Outra cena menos pesada é retomada e o nó se desfaz. Não há só tristezas, há a força criadora da mulher ali representada. Das histórias cotidianas de mulheres reais, à entrega das atrizes é tudo sagrado não por ser teatro, mas por tratar de mulheres protagonistas não meros estereótipos orbitando em torno de personagens masculinos com diálogos fúteis. A concepção corporal foi muito bem executada, em cada detalhe sentimos a disposição de corpos prontos pra ação. Os detalhes ação-reação entre atrizes e com o cenário da lagoa imaginária estavam impecáveis. No entanto, há espaço para explorar mais as possibilidades de passagem de cena e a participação da iluminação que conversou mais com a cena na parte final.

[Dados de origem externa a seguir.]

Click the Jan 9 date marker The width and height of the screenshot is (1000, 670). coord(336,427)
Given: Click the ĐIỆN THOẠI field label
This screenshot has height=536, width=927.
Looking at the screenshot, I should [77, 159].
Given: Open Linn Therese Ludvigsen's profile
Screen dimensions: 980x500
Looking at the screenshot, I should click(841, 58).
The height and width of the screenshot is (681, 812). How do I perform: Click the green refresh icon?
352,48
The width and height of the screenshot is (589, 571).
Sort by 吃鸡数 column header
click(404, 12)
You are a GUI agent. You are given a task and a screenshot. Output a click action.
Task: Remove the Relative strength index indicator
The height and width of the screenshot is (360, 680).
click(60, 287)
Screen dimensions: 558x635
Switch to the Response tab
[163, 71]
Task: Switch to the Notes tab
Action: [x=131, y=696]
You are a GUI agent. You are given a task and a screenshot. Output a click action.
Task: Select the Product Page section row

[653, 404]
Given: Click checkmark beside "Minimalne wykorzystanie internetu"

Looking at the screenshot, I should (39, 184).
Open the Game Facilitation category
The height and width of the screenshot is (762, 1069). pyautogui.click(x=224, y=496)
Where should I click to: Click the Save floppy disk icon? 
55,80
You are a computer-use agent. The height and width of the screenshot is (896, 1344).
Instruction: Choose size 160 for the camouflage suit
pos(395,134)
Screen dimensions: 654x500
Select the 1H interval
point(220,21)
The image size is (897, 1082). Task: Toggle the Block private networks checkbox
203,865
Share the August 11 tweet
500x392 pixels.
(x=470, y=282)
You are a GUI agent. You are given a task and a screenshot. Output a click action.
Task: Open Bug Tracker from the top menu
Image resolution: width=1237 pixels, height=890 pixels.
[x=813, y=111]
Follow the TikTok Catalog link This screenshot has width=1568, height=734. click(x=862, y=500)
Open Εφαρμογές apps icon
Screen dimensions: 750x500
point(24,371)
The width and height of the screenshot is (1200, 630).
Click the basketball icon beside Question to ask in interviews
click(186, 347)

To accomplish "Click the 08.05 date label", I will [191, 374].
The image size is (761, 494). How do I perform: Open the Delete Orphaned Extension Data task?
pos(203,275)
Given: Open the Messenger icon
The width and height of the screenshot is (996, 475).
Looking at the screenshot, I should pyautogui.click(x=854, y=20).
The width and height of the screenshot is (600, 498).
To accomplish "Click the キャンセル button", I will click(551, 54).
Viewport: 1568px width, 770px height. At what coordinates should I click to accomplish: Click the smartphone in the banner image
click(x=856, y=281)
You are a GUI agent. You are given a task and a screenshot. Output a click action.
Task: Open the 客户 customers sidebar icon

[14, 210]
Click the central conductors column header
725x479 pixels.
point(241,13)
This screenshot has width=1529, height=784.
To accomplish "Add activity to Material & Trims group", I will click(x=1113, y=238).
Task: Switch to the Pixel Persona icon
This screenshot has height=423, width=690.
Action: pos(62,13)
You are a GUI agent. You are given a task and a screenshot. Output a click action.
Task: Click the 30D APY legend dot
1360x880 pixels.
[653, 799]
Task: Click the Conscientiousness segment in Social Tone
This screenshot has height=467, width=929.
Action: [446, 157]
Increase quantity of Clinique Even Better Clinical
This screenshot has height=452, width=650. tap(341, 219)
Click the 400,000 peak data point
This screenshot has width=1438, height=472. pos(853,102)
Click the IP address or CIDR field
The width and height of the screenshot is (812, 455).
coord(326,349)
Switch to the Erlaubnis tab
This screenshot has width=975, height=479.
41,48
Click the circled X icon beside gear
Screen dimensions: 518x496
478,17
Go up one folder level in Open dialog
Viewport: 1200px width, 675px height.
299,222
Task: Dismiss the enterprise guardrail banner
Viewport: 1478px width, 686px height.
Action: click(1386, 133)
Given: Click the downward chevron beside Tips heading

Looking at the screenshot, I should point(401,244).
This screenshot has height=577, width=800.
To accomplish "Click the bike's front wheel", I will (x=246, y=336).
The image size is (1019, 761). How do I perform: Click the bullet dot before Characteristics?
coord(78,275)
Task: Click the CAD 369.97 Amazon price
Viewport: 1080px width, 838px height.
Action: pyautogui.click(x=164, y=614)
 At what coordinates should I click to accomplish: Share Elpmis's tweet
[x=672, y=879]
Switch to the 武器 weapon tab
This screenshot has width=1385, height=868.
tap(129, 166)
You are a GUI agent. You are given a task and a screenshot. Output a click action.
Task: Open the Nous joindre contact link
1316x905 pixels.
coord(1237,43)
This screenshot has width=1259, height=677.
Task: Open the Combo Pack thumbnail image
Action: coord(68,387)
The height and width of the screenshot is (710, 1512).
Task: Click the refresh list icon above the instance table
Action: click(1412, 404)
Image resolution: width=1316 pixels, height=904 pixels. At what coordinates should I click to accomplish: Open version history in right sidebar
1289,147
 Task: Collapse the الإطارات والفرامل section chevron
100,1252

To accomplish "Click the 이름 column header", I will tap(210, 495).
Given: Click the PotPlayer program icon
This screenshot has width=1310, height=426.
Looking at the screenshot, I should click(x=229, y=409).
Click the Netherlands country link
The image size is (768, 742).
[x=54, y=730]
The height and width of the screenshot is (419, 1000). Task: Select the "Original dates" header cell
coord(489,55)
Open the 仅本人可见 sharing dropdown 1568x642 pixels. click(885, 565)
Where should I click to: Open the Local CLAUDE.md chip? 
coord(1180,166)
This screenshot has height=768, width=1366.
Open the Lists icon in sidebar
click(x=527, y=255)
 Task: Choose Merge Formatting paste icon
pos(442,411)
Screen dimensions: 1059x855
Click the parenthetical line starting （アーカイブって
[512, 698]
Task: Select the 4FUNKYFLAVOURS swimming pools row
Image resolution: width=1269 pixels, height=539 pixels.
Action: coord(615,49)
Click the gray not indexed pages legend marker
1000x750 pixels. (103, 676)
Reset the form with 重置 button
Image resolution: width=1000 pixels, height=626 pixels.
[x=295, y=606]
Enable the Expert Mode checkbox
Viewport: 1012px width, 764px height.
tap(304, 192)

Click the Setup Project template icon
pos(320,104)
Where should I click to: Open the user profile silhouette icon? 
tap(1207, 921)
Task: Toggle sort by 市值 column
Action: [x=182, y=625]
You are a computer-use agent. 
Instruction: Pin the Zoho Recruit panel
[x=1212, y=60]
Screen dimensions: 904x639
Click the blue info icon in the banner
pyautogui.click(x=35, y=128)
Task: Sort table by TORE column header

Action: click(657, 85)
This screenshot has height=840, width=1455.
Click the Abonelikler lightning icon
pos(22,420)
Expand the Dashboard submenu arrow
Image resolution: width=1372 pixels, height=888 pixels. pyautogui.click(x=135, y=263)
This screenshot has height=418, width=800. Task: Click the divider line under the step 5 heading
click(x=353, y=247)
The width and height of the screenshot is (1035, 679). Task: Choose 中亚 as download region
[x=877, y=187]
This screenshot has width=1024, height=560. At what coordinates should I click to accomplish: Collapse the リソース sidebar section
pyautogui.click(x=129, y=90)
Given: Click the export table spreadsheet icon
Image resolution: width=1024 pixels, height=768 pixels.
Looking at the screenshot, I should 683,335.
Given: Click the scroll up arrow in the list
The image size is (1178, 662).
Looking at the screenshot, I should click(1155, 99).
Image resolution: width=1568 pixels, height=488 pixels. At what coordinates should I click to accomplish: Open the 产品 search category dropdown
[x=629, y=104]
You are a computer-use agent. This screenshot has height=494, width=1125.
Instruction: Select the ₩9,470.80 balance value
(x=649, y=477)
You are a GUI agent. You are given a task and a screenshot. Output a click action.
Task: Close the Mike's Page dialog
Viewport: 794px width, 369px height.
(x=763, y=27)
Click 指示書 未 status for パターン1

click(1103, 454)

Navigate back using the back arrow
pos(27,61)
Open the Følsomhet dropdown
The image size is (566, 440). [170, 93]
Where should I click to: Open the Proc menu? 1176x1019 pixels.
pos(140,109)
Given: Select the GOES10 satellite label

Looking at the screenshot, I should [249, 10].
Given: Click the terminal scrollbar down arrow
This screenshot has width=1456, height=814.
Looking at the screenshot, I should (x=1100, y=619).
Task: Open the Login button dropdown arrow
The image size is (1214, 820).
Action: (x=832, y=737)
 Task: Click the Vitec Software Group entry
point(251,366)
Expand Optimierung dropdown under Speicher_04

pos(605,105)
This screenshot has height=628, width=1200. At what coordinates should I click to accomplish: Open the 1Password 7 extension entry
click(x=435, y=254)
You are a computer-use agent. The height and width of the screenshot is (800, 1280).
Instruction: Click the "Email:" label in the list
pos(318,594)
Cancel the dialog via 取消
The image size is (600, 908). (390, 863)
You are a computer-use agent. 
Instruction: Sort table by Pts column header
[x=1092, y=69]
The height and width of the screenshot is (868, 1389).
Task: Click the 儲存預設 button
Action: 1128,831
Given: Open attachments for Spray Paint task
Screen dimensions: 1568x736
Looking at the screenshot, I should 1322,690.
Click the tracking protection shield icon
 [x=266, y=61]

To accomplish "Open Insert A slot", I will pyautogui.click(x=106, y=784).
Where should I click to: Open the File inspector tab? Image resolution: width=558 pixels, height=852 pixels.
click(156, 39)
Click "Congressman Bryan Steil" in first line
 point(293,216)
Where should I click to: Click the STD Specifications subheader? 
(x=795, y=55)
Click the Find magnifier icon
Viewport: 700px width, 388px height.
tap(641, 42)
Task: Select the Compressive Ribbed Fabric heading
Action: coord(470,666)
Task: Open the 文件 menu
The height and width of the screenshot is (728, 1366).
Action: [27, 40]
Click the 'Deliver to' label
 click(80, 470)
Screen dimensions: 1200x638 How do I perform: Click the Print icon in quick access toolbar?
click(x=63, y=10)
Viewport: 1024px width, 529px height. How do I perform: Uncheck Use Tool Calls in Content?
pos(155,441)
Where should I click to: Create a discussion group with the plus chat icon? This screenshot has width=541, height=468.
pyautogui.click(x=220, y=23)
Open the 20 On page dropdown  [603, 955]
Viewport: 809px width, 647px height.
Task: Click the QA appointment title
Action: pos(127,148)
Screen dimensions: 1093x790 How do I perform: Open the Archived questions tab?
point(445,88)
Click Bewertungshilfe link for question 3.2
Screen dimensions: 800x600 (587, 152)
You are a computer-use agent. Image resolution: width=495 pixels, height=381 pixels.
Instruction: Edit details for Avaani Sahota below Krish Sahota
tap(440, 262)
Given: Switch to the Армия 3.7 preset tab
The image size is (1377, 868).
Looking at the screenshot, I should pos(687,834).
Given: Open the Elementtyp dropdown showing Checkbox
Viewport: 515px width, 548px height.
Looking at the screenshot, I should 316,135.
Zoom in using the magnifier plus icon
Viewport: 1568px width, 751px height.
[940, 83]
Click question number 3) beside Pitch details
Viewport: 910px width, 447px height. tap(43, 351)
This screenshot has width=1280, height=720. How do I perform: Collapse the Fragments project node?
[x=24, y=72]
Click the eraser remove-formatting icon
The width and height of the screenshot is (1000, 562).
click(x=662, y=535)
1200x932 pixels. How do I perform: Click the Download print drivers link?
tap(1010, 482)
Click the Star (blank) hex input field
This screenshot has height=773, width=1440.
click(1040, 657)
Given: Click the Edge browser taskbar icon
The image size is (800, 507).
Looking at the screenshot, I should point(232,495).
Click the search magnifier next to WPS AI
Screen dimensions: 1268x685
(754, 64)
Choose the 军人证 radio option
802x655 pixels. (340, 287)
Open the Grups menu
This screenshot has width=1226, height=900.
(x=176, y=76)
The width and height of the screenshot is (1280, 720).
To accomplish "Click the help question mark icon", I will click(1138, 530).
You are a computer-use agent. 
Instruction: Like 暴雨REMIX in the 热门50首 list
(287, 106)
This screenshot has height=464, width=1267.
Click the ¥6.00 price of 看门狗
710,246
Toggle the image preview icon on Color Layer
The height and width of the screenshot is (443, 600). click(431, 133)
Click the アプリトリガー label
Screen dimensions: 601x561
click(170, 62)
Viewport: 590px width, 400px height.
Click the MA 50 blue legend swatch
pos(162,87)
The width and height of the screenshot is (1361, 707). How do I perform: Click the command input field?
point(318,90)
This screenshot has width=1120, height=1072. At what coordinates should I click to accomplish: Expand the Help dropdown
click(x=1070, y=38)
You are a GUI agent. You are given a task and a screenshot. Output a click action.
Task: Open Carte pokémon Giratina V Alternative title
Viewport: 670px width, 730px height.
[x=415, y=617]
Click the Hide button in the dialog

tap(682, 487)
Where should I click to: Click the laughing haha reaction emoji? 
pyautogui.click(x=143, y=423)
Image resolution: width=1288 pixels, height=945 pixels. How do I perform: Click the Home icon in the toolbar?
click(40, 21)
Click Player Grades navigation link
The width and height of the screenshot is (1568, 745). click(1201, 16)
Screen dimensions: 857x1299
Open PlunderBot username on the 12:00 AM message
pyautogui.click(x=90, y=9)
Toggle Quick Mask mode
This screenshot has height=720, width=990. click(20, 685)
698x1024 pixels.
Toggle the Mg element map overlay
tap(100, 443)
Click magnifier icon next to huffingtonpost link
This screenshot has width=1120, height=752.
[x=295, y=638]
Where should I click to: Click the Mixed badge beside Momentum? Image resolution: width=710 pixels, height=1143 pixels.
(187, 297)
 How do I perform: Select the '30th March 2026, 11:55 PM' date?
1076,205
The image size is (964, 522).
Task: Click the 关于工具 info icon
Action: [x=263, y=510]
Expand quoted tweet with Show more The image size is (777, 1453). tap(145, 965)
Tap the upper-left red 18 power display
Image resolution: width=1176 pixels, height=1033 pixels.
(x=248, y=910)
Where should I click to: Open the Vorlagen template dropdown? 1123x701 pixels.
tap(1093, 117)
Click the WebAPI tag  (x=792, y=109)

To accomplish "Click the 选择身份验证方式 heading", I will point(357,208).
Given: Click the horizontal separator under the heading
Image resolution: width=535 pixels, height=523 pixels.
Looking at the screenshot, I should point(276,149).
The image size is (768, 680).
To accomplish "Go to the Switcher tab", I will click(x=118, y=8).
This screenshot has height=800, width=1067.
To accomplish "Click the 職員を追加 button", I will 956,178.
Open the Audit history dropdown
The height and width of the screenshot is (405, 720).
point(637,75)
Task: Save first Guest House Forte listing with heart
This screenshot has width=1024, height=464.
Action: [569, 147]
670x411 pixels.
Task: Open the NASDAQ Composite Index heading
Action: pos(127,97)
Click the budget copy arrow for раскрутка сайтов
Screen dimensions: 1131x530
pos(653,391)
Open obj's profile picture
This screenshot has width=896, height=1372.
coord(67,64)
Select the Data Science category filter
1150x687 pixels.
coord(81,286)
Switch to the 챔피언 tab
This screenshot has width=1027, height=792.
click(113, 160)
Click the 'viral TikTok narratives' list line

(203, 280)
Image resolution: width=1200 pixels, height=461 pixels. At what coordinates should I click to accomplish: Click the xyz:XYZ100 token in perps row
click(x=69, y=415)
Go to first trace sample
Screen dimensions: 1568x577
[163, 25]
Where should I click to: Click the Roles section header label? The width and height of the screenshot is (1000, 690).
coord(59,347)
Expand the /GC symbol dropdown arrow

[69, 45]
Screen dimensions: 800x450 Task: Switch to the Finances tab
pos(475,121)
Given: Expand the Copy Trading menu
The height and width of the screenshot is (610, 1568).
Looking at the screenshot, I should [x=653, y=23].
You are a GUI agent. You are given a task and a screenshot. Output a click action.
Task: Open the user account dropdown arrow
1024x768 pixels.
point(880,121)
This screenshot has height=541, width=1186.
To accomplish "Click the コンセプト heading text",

Esse espetáculo não fala só do encontro de águas, ele media um encontro de almas. Entre conflitos e levezas, tal qual a vida e o encontro de águas doces e salgadas, assistir “Entre Rio e Mar Há Lagoanas” é transbordar e se conectar à força da mulher Alagoana, Nordestina, Brasileira. É sentir-se consciente do que está posto pelo machismo e a necessidade de mudança que só será possível quando corrermos para a “mancha” e nos apropriarmos do grito de guerra: - Batida sobre TODAS!